**Set task**
Reproduce the data verbatim, starting at the line that contains "You are a GUI" and ending at the final line of the data.

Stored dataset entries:
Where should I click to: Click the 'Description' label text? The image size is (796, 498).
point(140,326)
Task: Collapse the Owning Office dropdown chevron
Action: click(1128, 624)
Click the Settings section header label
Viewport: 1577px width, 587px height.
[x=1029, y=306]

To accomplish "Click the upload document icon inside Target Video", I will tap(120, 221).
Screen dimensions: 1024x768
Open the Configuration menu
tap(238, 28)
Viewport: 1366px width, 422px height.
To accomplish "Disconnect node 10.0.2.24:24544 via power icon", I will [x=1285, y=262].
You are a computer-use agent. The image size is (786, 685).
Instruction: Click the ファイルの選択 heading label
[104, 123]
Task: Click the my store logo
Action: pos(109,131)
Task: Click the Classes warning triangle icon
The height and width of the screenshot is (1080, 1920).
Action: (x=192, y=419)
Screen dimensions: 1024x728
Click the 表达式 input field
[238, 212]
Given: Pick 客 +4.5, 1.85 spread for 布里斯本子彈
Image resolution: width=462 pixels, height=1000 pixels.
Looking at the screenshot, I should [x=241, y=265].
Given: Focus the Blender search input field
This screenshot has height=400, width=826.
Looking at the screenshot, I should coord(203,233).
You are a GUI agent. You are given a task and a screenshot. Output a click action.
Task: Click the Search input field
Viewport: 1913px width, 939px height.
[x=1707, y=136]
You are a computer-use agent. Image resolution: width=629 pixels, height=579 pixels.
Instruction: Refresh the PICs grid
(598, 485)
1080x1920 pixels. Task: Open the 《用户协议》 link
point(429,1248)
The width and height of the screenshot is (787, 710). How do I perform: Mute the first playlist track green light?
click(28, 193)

**Task answer**
You are a GUI agent. You are given a task and a screenshot. Output a click action.
Task: Click the Search input field
Viewport: 1913px width, 939px height.
[x=1707, y=136]
You are a computer-use agent. Image resolution: width=629 pixels, height=579 pixels.
Instruction: Refresh the PICs grid
(598, 485)
1080x1920 pixels. Task: Open the 《用户协议》 link
point(429,1248)
The width and height of the screenshot is (787, 710). How do I perform: Mute the first playlist track green light?
click(28, 193)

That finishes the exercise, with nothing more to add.